Along with this veritable panoply of keys are the many subito dynamic changes between forte and piano that pepper the entire movement.

  • M1 piano

  • Letter W M23 forte

  • M24(3) piano

  • M27 forte

  • Letter X M29 piano

  • M31 forte

  • M32(3) piano

  • Letter Y M34(3) forte

  • M36 piano

  • M39 forte

  • letter Z M46 piano where the choir urges Fac eas, Domine, de morte transire ad vitam. ("Lord, make them cross over from death to life.")

What do these many abrupt dynamic shifts convey? Is it the urgency in sacrifice, especially in animal sacrifice?


From Ancient Greek δυναμικός (dunamikós, “powerful”), from δύναμις (dúnamis, “power”), from δύναμαι (dúnamai, “I am able”), we understand where dynamite comes from. In this music, it is in the dynamics that convey much of emotional dynamite of the music.
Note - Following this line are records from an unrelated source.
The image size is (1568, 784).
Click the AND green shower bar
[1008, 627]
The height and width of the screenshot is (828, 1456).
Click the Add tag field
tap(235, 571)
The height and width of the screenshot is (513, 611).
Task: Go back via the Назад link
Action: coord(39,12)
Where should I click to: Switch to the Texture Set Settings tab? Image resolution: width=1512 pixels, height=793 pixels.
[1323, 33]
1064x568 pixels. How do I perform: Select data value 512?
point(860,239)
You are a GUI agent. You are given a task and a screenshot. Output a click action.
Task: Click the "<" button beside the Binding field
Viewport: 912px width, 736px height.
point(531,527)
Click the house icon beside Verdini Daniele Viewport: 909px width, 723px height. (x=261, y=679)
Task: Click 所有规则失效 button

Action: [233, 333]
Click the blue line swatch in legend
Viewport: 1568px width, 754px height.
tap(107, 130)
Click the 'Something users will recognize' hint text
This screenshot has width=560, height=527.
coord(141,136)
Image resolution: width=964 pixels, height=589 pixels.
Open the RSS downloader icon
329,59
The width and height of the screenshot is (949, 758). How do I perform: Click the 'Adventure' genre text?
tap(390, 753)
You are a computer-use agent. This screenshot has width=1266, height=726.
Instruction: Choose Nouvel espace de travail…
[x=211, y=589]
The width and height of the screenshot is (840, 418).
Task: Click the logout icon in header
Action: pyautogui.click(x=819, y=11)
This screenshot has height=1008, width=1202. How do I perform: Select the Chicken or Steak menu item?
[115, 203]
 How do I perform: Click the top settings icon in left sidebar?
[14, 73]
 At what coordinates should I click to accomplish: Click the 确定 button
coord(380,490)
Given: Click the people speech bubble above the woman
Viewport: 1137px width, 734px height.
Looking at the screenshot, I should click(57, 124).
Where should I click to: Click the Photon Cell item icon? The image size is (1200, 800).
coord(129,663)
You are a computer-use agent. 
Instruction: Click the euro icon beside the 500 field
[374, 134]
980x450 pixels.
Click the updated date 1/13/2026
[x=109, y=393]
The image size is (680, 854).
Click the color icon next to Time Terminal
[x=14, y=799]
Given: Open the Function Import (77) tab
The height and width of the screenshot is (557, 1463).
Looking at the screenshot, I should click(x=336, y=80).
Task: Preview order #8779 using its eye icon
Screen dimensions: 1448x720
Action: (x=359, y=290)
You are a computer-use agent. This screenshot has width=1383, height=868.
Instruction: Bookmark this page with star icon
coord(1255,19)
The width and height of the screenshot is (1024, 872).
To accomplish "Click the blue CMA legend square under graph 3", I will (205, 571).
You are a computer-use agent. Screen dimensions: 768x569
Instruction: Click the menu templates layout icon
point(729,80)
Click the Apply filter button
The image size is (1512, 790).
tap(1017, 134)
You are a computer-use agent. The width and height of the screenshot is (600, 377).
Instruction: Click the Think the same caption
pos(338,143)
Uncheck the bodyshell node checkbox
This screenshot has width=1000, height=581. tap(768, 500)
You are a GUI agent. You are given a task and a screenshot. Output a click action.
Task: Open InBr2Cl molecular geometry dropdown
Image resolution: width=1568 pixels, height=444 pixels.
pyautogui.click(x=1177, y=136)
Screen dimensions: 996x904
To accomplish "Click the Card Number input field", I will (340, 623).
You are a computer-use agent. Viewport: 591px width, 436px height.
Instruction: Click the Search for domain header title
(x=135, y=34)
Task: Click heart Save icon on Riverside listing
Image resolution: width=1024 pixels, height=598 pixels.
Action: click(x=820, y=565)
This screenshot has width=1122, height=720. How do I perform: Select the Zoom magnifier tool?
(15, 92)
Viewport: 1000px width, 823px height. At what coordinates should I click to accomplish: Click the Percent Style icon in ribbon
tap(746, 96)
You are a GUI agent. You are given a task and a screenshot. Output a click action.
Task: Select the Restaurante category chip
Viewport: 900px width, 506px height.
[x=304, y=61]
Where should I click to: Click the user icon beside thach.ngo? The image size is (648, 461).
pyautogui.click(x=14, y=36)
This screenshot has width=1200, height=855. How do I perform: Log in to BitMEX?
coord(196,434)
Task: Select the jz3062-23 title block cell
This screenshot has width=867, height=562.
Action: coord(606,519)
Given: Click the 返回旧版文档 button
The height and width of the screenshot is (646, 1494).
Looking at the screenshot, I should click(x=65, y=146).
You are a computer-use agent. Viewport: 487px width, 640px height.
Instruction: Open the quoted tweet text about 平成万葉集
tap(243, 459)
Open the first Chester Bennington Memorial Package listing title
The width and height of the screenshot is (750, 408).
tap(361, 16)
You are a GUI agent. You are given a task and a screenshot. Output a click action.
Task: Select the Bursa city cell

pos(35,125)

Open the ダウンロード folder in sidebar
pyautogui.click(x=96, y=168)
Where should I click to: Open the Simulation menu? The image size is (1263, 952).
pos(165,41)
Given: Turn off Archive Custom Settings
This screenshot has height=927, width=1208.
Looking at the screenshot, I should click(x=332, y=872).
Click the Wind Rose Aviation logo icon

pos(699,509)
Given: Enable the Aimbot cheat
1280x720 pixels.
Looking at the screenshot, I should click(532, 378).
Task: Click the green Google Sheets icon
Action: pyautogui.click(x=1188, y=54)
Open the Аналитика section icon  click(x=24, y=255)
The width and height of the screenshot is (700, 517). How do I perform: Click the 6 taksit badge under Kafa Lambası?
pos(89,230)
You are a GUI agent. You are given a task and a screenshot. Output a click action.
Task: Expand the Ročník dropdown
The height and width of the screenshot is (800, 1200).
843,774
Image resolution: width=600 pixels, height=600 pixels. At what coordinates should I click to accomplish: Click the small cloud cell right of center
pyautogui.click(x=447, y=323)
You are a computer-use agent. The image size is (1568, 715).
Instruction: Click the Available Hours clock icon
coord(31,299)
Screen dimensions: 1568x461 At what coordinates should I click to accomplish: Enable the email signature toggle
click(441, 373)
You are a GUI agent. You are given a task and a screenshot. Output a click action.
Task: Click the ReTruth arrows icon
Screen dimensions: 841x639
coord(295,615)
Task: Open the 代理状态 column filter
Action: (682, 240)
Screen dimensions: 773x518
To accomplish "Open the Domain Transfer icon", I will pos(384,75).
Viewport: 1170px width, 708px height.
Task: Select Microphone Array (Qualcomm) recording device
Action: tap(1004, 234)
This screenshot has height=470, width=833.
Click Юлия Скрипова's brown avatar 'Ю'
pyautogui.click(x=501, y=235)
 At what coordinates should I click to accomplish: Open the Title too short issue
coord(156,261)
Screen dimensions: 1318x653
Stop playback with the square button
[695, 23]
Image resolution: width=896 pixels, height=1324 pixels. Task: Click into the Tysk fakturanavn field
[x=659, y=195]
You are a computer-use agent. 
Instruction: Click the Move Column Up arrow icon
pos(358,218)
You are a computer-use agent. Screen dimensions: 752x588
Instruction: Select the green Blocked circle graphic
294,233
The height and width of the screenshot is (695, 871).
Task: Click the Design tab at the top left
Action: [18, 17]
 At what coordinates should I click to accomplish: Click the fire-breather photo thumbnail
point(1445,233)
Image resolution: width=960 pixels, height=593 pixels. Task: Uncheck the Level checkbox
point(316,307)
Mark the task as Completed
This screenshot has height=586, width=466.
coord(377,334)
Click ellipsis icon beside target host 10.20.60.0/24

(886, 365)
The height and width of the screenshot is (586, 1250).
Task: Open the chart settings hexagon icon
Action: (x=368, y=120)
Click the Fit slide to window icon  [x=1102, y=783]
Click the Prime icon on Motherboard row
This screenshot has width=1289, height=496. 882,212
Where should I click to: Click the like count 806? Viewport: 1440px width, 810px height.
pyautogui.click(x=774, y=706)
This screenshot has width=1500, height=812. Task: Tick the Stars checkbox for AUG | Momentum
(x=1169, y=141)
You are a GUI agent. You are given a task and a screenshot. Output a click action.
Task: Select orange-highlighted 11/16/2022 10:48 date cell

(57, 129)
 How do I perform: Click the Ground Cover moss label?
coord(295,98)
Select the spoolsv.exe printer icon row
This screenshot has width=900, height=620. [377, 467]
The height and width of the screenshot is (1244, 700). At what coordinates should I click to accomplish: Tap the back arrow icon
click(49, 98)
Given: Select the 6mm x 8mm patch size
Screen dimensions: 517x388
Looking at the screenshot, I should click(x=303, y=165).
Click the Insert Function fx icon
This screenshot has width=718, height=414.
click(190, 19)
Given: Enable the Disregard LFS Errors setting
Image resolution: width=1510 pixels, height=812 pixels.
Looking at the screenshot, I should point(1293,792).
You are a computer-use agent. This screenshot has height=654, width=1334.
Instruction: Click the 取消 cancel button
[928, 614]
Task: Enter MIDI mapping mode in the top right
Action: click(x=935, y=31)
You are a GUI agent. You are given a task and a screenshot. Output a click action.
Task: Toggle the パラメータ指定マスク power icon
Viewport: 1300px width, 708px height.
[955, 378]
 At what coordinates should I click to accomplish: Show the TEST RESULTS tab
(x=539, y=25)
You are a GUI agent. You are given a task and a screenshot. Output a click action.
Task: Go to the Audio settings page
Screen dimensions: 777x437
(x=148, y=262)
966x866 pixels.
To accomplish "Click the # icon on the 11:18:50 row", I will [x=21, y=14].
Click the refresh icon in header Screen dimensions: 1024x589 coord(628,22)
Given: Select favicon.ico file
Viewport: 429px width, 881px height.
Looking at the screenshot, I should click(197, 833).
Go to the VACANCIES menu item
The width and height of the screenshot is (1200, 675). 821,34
When we put together the fast-changing and wide-ranging modulatory maneuvers and dynamic shifts with the elegant facade of the music, we get an understanding of the extraordinary expressive power of the music.


Choirestory

  • The choir should emphasize, ever so gently, text syllables according to the word pronunciation and musical meter and phrasing.Because this is Mozart, the two always go so readily hand-in-hand with each other. TI-bi, DO-mi-ne, LAU-dis, o-FFER-i-bus, I-llis etc.


  • A series of quarters—two or three—are never equal. That would be dull. One note is always discreetly more or less than another: slightly louder, slightly longer; then slightly softer, slightly shorter, with the inflection of speech meant to persuade.